(Recorded data)
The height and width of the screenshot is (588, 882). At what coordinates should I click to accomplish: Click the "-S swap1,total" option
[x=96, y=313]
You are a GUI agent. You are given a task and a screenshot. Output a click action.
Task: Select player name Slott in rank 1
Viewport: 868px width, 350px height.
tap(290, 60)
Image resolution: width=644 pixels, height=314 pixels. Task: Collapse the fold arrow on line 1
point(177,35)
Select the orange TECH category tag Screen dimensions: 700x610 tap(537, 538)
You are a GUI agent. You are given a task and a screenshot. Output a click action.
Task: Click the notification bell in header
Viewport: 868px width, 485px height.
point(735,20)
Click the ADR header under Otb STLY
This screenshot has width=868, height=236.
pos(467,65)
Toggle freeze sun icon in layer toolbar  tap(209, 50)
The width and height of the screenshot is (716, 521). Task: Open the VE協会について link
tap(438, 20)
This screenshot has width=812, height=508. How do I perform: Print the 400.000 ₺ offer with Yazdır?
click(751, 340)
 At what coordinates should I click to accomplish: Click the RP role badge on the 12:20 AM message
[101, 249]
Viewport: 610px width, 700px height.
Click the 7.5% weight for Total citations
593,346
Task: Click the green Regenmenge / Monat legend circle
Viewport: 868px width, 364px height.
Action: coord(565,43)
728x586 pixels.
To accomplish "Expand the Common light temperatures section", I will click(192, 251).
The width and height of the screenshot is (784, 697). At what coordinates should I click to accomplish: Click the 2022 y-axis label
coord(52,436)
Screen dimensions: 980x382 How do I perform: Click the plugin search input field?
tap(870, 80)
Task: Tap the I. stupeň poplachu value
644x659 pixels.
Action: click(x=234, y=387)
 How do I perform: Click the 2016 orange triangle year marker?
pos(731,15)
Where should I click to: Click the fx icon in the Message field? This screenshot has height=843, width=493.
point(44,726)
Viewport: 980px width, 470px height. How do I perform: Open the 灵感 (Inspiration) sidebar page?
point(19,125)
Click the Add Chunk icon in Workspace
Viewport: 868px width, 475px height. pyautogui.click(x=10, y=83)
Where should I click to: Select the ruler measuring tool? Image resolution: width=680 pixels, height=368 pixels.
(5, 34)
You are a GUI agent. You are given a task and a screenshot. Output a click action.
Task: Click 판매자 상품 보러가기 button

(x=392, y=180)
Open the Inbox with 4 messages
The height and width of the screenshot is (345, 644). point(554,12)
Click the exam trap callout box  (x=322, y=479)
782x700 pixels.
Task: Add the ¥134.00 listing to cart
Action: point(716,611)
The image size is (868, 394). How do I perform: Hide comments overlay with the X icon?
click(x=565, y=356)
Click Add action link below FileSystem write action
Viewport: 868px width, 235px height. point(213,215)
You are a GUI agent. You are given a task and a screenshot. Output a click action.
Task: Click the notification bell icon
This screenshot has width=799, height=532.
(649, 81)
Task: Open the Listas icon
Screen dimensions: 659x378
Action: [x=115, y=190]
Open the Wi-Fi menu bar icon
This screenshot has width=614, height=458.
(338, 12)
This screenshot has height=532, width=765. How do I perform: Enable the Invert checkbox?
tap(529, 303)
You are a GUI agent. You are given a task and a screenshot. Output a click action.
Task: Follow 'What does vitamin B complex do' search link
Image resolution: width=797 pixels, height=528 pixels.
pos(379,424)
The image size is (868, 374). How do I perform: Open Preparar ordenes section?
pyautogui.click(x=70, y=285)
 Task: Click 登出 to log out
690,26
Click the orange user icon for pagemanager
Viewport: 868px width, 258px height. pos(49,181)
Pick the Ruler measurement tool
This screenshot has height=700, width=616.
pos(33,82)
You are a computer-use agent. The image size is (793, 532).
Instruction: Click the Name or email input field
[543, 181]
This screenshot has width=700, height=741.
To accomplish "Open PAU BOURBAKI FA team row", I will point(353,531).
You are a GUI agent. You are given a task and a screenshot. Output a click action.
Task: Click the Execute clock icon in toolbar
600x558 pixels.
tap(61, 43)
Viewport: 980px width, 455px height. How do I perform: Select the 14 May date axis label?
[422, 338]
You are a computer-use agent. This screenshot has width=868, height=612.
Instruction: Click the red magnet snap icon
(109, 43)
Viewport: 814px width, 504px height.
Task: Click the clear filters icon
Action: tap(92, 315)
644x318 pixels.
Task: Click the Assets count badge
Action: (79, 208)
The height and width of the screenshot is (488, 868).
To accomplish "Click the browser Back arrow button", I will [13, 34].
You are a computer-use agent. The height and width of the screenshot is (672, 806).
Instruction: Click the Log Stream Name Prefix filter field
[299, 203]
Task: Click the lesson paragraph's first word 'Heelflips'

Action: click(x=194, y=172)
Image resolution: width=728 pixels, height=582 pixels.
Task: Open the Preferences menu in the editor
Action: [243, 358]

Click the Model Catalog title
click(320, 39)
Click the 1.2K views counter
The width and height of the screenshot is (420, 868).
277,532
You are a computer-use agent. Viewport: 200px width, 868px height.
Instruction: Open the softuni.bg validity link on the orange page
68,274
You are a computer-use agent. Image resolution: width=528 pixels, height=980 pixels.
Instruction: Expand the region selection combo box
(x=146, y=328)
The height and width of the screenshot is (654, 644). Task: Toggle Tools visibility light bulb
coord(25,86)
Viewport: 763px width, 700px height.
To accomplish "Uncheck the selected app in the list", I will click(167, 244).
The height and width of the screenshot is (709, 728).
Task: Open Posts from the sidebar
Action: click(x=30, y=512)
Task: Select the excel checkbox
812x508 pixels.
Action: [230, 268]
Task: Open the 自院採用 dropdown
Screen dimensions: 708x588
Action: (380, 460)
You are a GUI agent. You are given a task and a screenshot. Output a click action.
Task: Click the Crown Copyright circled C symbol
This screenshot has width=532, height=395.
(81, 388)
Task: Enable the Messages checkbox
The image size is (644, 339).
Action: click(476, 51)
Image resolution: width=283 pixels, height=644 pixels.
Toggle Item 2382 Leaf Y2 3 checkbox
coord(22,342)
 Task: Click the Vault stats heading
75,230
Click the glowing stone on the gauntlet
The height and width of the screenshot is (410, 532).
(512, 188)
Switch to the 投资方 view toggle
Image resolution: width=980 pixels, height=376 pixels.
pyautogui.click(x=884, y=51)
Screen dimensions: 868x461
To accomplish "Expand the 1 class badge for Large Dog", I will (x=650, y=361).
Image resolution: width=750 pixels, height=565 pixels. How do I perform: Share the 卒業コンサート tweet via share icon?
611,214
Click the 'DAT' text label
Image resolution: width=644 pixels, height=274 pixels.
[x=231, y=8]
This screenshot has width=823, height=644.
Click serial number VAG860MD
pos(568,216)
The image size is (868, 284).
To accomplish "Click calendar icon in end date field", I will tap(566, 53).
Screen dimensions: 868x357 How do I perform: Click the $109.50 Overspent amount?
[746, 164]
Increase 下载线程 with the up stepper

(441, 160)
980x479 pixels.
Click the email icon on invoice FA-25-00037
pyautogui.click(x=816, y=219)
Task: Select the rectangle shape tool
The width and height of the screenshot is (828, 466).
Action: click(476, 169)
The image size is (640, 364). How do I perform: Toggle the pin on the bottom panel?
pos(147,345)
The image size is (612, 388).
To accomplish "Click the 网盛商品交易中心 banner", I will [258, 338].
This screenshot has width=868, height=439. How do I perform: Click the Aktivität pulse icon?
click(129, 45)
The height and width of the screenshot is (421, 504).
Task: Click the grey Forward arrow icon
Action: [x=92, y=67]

• **Exercise directions**: Retype each record in full, please.

• **Solution**:
The height and width of the screenshot is (588, 882). At what coordinates should I click to accomplish: Click the "-S swap1,total" option
[x=96, y=313]
You are a GUI agent. You are given a task and a screenshot. Output a click action.
Task: Select player name Slott in rank 1
Viewport: 868px width, 350px height.
tap(290, 60)
Image resolution: width=644 pixels, height=314 pixels. Task: Collapse the fold arrow on line 1
point(177,35)
Select the orange TECH category tag Screen dimensions: 700x610 tap(537, 538)
You are a GUI agent. You are given a task and a screenshot. Output a click action.
Task: Click the notification bell in header
Viewport: 868px width, 485px height.
point(735,20)
Click the ADR header under Otb STLY
This screenshot has width=868, height=236.
pos(467,65)
Toggle freeze sun icon in layer toolbar  tap(209, 50)
The width and height of the screenshot is (716, 521). Task: Open the VE協会について link
tap(438, 20)
This screenshot has width=812, height=508. How do I perform: Print the 400.000 ₺ offer with Yazdır?
click(751, 340)
 At what coordinates should I click to accomplish: Click the RP role badge on the 12:20 AM message
[101, 249]
Viewport: 610px width, 700px height.
Click the 7.5% weight for Total citations
593,346
Task: Click the green Regenmenge / Monat legend circle
Viewport: 868px width, 364px height.
Action: coord(565,43)
728x586 pixels.
To accomplish "Expand the Common light temperatures section", I will click(192, 251).
The width and height of the screenshot is (784, 697). At what coordinates should I click to accomplish: Click the 2022 y-axis label
coord(52,436)
Screen dimensions: 980x382 How do I perform: Click the plugin search input field?
tap(870, 80)
Task: Tap the I. stupeň poplachu value
644x659 pixels.
Action: click(x=234, y=387)
 How do I perform: Click the 2016 orange triangle year marker?
pos(731,15)
Where should I click to: Click the fx icon in the Message field? This screenshot has height=843, width=493.
point(44,726)
Viewport: 980px width, 470px height. How do I perform: Open the 灵感 (Inspiration) sidebar page?
point(19,125)
Click the Add Chunk icon in Workspace
Viewport: 868px width, 475px height. pyautogui.click(x=10, y=83)
Where should I click to: Select the ruler measuring tool? Image resolution: width=680 pixels, height=368 pixels.
(5, 34)
You are a GUI agent. You are given a task and a screenshot. Output a click action.
Task: Click 판매자 상품 보러가기 button

(x=392, y=180)
Open the Inbox with 4 messages
The height and width of the screenshot is (345, 644). point(554,12)
Click the exam trap callout box  (x=322, y=479)
782x700 pixels.
Task: Add the ¥134.00 listing to cart
Action: point(716,611)
The image size is (868, 394). How do I perform: Hide comments overlay with the X icon?
click(x=565, y=356)
Click Add action link below FileSystem write action
Viewport: 868px width, 235px height. point(213,215)
You are a GUI agent. You are given a task and a screenshot. Output a click action.
Task: Click the notification bell icon
This screenshot has width=799, height=532.
(649, 81)
Task: Open the Listas icon
Screen dimensions: 659x378
Action: [x=115, y=190]
Open the Wi-Fi menu bar icon
This screenshot has width=614, height=458.
(338, 12)
This screenshot has height=532, width=765. How do I perform: Enable the Invert checkbox?
tap(529, 303)
You are a GUI agent. You are given a task and a screenshot. Output a click action.
Task: Follow 'What does vitamin B complex do' search link
Image resolution: width=797 pixels, height=528 pixels.
pos(379,424)
The image size is (868, 374). How do I perform: Open Preparar ordenes section?
pyautogui.click(x=70, y=285)
 Task: Click 登出 to log out
690,26
Click the orange user icon for pagemanager
Viewport: 868px width, 258px height. pos(49,181)
Pick the Ruler measurement tool
This screenshot has height=700, width=616.
pos(33,82)
You are a computer-use agent. The image size is (793, 532).
Instruction: Click the Name or email input field
[543, 181]
This screenshot has width=700, height=741.
To accomplish "Open PAU BOURBAKI FA team row", I will point(353,531).
You are a GUI agent. You are given a task and a screenshot. Output a click action.
Task: Click the Execute clock icon in toolbar
600x558 pixels.
tap(61, 43)
Viewport: 980px width, 455px height. How do I perform: Select the 14 May date axis label?
[422, 338]
You are a computer-use agent. This screenshot has width=868, height=612.
Instruction: Click the red magnet snap icon
(109, 43)
Viewport: 814px width, 504px height.
Task: Click the clear filters icon
Action: tap(92, 315)
644x318 pixels.
Task: Click the Assets count badge
Action: (79, 208)
The height and width of the screenshot is (488, 868).
To accomplish "Click the browser Back arrow button", I will [13, 34].
You are a computer-use agent. The height and width of the screenshot is (672, 806).
Instruction: Click the Log Stream Name Prefix filter field
[299, 203]
Task: Click the lesson paragraph's first word 'Heelflips'

Action: click(x=194, y=172)
Image resolution: width=728 pixels, height=582 pixels.
Task: Open the Preferences menu in the editor
Action: [243, 358]

Click the Model Catalog title
click(320, 39)
Click the 1.2K views counter
The width and height of the screenshot is (420, 868).
277,532
You are a computer-use agent. Viewport: 200px width, 868px height.
Instruction: Open the softuni.bg validity link on the orange page
68,274
You are a computer-use agent. Image resolution: width=528 pixels, height=980 pixels.
Instruction: Expand the region selection combo box
(x=146, y=328)
The height and width of the screenshot is (654, 644). Task: Toggle Tools visibility light bulb
coord(25,86)
Viewport: 763px width, 700px height.
To accomplish "Uncheck the selected app in the list", I will click(167, 244).
The height and width of the screenshot is (709, 728).
Task: Open Posts from the sidebar
Action: click(x=30, y=512)
Task: Select the excel checkbox
812x508 pixels.
Action: [230, 268]
Task: Open the 自院採用 dropdown
Screen dimensions: 708x588
Action: (380, 460)
You are a GUI agent. You are given a task and a screenshot. Output a click action.
Task: Click the Crown Copyright circled C symbol
This screenshot has width=532, height=395.
(81, 388)
Task: Enable the Messages checkbox
The image size is (644, 339).
Action: click(476, 51)
Image resolution: width=283 pixels, height=644 pixels.
Toggle Item 2382 Leaf Y2 3 checkbox
coord(22,342)
 Task: Click the Vault stats heading
75,230
Click the glowing stone on the gauntlet
The height and width of the screenshot is (410, 532).
(512, 188)
Switch to the 投资方 view toggle
Image resolution: width=980 pixels, height=376 pixels.
pyautogui.click(x=884, y=51)
Screen dimensions: 868x461
To accomplish "Expand the 1 class badge for Large Dog", I will (x=650, y=361).
Image resolution: width=750 pixels, height=565 pixels. How do I perform: Share the 卒業コンサート tweet via share icon?
611,214
Click the 'DAT' text label
Image resolution: width=644 pixels, height=274 pixels.
[x=231, y=8]
This screenshot has width=823, height=644.
Click serial number VAG860MD
pos(568,216)
The image size is (868, 284).
To accomplish "Click calendar icon in end date field", I will tap(566, 53).
Screen dimensions: 868x357 How do I perform: Click the $109.50 Overspent amount?
[746, 164]
Increase 下载线程 with the up stepper

(441, 160)
980x479 pixels.
Click the email icon on invoice FA-25-00037
pyautogui.click(x=816, y=219)
Task: Select the rectangle shape tool
The width and height of the screenshot is (828, 466).
Action: click(476, 169)
The image size is (640, 364). How do I perform: Toggle the pin on the bottom panel?
pos(147,345)
The image size is (612, 388).
To accomplish "Click the 网盛商品交易中心 banner", I will [258, 338].
This screenshot has width=868, height=439. How do I perform: Click the Aktivität pulse icon?
click(129, 45)
The height and width of the screenshot is (421, 504).
Task: Click the grey Forward arrow icon
Action: [x=92, y=67]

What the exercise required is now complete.